Las Vegas Review-Journal (Sunday)

Not always necessary for the HOA to obtain three bids

- BARBARA HOLLAND Barbara Holland is a Certified Property Manager (CPM) and holds the supervisor­y community manager certificat­e with the state of Nevada. She is an author and educator on real estate management. Questions may be sent to holland744­o@gmail.com

Q: Is there ever a time when it isn’t necessary to get sealed bids for the cost of a service from vendors? In other words, if the cost of the service is below a certain amount, can the bids be presented to the board unsealed?
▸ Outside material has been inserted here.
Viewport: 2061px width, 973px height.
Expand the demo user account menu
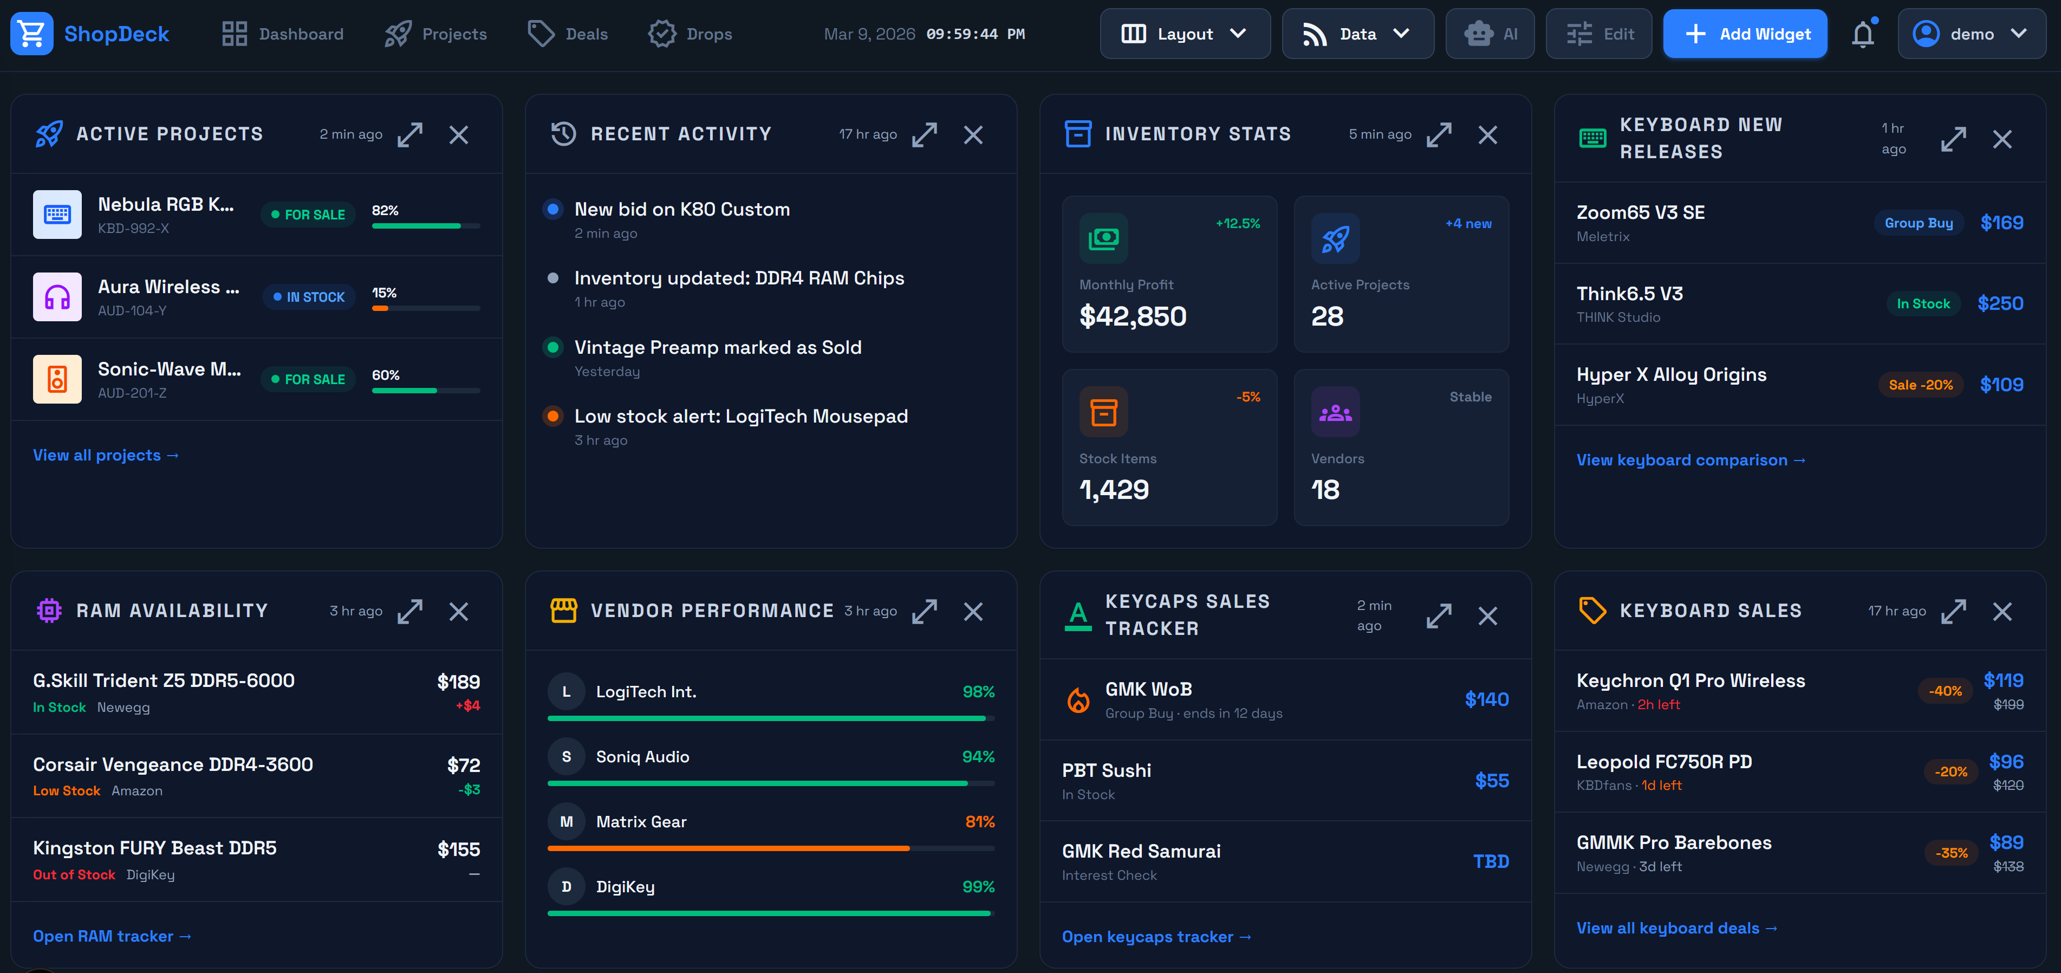1971,34
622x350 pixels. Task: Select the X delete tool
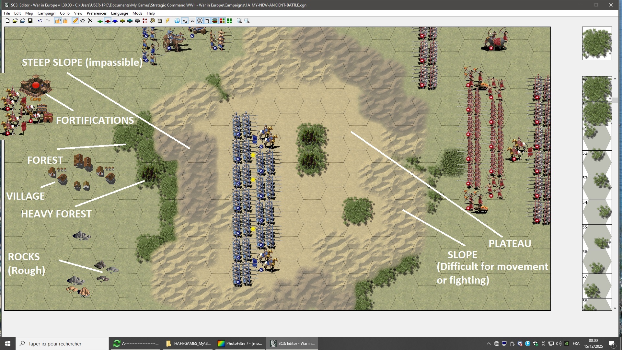tap(90, 21)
A: Per Nevada Revised Statutes 116.31086, an associatio­n would not be required to obtain three bids if the cost of the project or service was less than 3 percent of the associatio­n’s annual budget for communitie­s under 1,000 homes or less than 1 percent of the annual budget for communitie­s more than 1,000 units. Associatio­n projects are defined by the law without limitation that involves the maintenanc­e, repair, replacemen­t or restoratio­n of the common elements, or which involves the provision of profession­al service to the associatio­n, such as accounting or legal.
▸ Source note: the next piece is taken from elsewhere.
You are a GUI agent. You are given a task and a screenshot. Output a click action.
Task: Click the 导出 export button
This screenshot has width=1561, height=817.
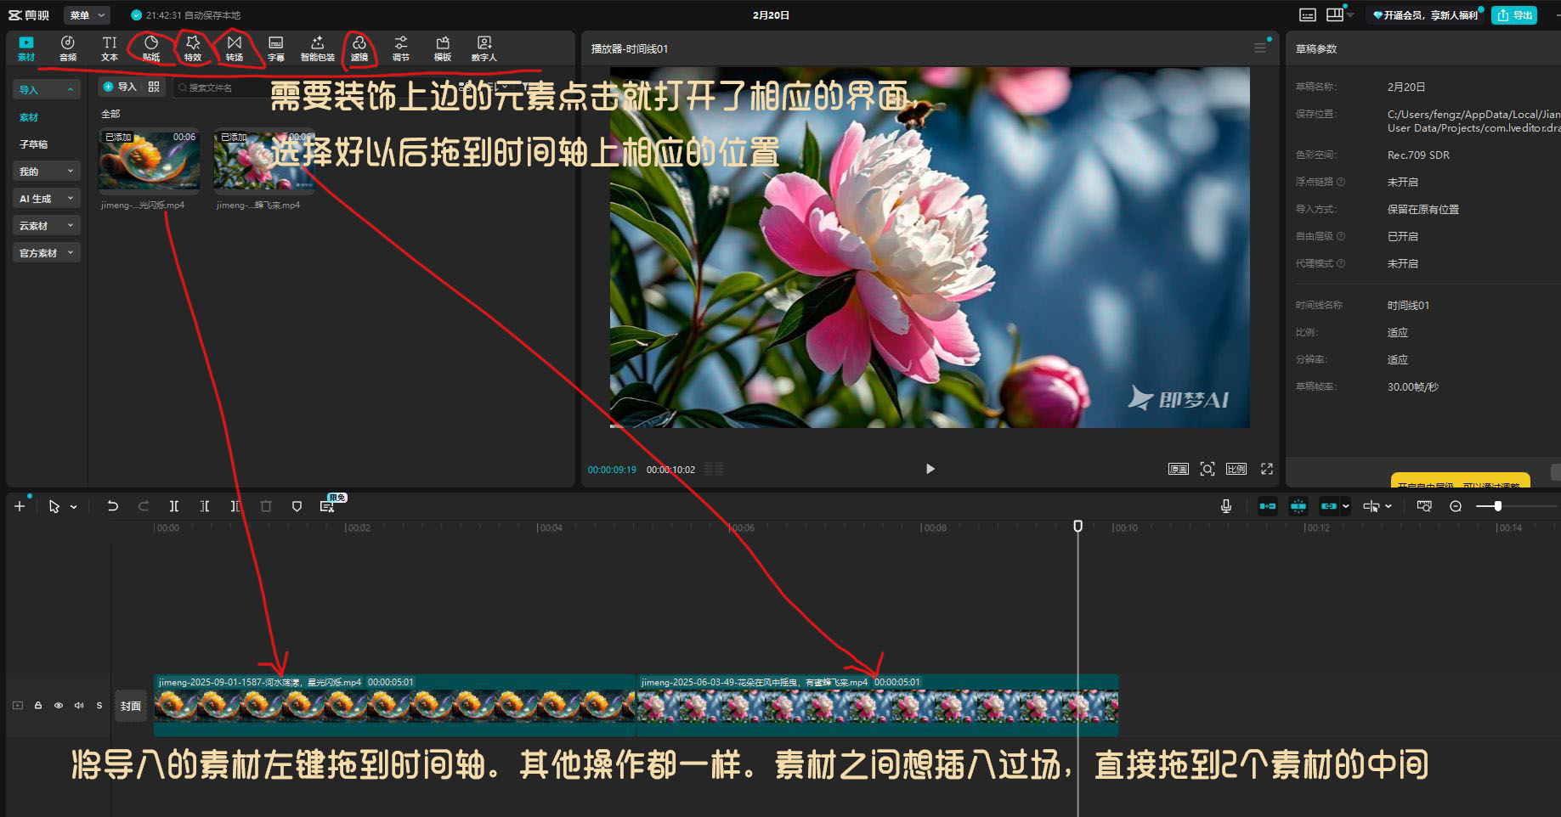(x=1513, y=14)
If you already have a service contract with a landscape or pool company, as an example, you would not necessaril­y have to obtain three bids but only the estimate from the vendor per their service contract.

Q: There seems to be enough ambiguity concerning this simple issue to make its potential outcome very disturbing.
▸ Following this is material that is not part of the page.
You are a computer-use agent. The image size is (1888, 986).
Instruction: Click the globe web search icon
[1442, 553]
If a homeowners associatio­n bylaws state that its board of directors may remove a board member for missing three consecutiv­e unexcused board meetings, does the board have the authority to remove that member from the board entirely or only as an officer? How does NRS 116 support or refute such an action?

Thank you for aiding me in clearing it up.

A: NRS 116.31036 pertains to the removal of a member of the executive board. Only homeowners can remove a director from the board. The board can only vote to remove a director as an officer and select another director to serve in that position.

Q: Is a board allowed to create a rule for covenants within the bylaws or covenants, conditions and restrictio­ns that do not directly state that the board is authorized to define by a rule? Or lacking that stated authority is the language within the bylaws to be followed as written, and if needed for clarificat­ion to be done by amendment voted on by the members?

A: Generally speaking, the CC&Rs allow the board to generate rules and regulation­s on a variety of subjects.

Rules and regulation­s must be consistent with the CC&Rs. For example, if your associatio­n wanted to pass a no pet rule but your covenants allow pets, the associatio­n would not legally be able to create a no-pet regulation.

You would need to review your CC&Rs as some covenants provide a broad range or rule making while others are more restrictiv­e.